Nella sua lettera pubblica, Buterin ha sottolineato che gli strumenti di privacy sono fondamentali per proteggere le persone dalla sorveglianza pervasiva online e dalla mercificazione dei dati personali. Ha citato di aver utilizzato personalmente Tornado Cash per acquisti software anonimi e donazioni a organizzazioni per i diritti umani, definendo la tecnologia una salvaguardia necessaria piuttosto che uno strumento criminale.
“Nel XXI secolo, tutti ci troviamo di fronte a rischi provenienti da ogni parte del mondo… Poter scegliere con chi condividere le nostre informazioni… è una protezione essenziale,” si legge in un estratto della lettera.
L’esecutivo crypto ha anche criticato i database governativi e le aziende private per aver esposto regolarmente informazioni sensibili, talvolta anche ad avversari stranieri.
Storm chiede il sostegno della community mentre il settore e le autorità di regolamentazione valutano la responsabilità degli strumenti per la privacy
Storm ha risposto al sostegno di Buterin ringraziandolo e invitando anche la comunità crypto a scrivere lettere a favore del diritto di sviluppare e utilizzare software open-source per la privacy.
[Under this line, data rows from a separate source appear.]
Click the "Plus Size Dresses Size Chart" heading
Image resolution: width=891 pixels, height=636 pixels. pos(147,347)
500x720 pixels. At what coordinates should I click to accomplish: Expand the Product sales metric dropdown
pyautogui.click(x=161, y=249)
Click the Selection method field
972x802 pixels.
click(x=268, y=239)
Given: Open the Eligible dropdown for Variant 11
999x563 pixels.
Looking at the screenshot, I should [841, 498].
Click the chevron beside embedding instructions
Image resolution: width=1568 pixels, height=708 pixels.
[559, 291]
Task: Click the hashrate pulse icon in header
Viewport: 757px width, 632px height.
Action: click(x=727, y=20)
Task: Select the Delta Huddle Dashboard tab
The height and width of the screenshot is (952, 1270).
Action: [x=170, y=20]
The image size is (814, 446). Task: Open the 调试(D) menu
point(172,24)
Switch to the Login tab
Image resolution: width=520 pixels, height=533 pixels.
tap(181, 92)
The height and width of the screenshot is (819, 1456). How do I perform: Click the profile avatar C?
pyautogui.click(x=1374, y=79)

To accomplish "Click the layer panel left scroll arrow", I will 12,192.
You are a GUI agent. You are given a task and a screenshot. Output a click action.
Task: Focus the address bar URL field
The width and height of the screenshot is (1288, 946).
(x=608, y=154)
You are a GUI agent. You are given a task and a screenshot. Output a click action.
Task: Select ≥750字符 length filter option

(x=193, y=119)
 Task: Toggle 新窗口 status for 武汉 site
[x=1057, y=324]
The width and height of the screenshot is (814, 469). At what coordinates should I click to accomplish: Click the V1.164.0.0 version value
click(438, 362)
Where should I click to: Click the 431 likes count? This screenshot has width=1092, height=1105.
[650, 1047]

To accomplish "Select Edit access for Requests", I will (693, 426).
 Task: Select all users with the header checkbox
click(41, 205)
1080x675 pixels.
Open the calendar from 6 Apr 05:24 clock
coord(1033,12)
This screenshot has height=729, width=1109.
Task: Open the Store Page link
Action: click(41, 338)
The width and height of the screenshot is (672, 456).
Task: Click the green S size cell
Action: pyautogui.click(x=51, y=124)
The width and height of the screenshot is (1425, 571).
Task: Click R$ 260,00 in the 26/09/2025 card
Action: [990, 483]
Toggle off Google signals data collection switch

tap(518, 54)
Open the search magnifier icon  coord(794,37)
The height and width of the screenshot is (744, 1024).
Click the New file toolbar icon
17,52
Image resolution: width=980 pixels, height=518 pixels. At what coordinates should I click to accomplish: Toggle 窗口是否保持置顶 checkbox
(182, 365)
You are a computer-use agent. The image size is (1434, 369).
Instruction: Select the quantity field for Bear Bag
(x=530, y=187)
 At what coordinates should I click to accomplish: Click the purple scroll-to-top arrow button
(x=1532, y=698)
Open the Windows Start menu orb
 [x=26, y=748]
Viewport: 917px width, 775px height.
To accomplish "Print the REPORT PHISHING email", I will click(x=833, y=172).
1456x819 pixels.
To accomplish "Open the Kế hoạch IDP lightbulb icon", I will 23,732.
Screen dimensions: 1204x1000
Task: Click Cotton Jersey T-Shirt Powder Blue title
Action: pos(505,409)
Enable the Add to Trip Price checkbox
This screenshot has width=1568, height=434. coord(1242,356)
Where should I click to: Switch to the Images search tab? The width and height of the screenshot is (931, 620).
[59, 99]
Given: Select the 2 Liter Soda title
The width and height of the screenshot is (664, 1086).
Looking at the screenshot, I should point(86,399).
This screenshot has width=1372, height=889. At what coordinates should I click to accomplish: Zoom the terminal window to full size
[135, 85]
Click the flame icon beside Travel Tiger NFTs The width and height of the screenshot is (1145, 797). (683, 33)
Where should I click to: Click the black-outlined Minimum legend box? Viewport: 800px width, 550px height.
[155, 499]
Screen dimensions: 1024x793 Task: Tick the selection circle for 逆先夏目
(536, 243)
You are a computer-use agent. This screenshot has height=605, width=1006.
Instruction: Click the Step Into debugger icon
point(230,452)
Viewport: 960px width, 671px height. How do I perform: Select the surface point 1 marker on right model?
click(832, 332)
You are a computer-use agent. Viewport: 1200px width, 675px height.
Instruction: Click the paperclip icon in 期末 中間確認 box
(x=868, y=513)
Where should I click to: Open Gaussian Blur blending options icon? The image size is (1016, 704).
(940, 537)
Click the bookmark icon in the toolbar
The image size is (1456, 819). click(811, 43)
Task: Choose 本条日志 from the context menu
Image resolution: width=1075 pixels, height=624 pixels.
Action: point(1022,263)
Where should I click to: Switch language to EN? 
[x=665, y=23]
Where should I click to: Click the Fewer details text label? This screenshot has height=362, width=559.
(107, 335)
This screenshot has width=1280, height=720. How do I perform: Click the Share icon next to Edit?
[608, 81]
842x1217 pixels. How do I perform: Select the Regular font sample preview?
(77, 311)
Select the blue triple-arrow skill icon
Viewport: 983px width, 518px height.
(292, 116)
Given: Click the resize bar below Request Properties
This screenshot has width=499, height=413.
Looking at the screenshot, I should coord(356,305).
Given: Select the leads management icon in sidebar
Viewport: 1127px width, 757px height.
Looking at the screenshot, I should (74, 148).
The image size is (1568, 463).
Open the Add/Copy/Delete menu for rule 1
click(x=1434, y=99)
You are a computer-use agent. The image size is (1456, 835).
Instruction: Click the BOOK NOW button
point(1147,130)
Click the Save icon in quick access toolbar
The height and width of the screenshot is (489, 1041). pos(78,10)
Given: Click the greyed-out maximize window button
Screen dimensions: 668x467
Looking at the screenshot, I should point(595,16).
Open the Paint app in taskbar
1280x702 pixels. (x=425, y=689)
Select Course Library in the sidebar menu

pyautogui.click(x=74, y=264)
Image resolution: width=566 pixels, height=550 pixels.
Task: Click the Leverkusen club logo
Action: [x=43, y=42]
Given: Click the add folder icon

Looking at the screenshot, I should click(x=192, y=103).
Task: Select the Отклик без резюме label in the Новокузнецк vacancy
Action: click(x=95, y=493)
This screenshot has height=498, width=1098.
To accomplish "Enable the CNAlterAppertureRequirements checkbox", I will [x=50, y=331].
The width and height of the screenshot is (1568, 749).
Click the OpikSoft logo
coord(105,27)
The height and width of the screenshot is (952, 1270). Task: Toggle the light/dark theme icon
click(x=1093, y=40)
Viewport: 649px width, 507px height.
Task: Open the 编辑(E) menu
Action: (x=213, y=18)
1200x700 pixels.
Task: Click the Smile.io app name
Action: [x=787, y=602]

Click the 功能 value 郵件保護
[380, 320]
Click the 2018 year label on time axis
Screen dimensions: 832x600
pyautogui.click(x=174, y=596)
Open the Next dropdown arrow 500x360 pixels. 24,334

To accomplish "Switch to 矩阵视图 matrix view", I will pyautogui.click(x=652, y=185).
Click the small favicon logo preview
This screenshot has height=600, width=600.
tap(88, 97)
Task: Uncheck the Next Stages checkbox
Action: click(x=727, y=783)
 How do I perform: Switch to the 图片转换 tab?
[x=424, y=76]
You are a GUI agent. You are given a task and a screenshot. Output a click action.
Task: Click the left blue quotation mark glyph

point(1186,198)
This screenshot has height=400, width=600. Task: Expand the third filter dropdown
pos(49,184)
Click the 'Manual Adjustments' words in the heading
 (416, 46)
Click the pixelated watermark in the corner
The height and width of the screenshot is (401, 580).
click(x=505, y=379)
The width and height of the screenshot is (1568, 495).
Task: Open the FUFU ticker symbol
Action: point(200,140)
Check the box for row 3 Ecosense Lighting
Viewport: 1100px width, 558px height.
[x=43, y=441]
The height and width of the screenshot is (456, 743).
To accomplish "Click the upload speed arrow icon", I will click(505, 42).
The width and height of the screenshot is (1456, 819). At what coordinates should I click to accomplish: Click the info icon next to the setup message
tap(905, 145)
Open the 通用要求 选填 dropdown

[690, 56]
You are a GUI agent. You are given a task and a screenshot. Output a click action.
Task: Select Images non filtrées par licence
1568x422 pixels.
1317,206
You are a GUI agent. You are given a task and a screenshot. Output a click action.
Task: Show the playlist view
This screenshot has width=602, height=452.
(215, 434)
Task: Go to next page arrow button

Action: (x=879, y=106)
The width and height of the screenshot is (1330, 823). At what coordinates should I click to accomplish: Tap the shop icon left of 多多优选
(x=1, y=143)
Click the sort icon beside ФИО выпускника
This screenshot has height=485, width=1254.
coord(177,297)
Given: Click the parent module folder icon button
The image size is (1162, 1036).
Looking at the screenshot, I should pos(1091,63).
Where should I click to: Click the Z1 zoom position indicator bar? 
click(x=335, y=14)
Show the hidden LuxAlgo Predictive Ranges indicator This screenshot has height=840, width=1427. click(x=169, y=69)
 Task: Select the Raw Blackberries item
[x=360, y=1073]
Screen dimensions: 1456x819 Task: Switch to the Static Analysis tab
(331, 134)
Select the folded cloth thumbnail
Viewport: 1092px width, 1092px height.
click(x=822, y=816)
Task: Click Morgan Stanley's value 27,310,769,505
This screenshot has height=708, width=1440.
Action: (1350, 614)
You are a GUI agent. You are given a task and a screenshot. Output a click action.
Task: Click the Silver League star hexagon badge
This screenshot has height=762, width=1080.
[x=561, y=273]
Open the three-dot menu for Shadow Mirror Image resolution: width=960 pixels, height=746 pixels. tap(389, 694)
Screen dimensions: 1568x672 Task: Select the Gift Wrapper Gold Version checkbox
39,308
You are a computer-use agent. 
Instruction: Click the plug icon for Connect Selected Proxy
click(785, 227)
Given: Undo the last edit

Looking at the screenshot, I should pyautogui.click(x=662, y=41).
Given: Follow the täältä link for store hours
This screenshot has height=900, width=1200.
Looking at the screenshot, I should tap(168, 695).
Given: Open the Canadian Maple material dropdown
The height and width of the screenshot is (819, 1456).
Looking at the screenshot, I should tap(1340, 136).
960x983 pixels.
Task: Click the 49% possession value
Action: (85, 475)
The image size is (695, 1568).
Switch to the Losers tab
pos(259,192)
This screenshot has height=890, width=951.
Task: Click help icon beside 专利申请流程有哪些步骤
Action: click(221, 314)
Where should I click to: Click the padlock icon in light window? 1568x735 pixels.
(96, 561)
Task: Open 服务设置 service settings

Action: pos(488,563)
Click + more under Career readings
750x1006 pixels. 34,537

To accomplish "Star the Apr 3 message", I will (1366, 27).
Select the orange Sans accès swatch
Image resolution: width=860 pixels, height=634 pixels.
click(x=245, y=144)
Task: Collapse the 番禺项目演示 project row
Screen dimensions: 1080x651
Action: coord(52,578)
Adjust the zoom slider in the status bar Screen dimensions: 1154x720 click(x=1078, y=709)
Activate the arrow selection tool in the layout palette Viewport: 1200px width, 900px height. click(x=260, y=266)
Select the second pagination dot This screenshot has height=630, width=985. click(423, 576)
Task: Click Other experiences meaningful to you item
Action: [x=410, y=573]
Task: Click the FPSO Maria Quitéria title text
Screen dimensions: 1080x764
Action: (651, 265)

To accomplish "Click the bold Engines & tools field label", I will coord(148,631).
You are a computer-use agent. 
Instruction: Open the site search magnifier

Inoltre, è emerso il supporto del settore. La Ethereum Foundation e Keyring Network hanno lanciato una iniziativa congiunta per destinare le commissioni di protocollo dei vault DeFi zkVerified di Keyring per due mesi al fondo di difesa legale di Storm e Pertsev, supportato anche da un’ulteriore donazione di 500.000 dollari da parte della Ethereum Foundation.
L’iniziativa sottolinea le crescenti preoccupazioni riguardo al potenziale effetto deterrente del perseguimento legale degli sviluppatori per l’uso del codice.
Nel frattempo, segnali normativi suggeriscono una possibile evoluzione. Matthew Galeotti, capo ad interim della divisione penale del DOJ, ha dichiarato di recente che un software realmente decentralizzato potrebbe ridurre la responsabilità degli sviluppatori, anche se queste osservazioni non sono vincolanti.
Questi commenti hanno suscitato un cauto ottimismo nella comunità crypto, ma la sentenza imminente per Storm sarà un importante indicatore per il futuro delle tecnologie orientate alla privacy secondo la legge statunitense.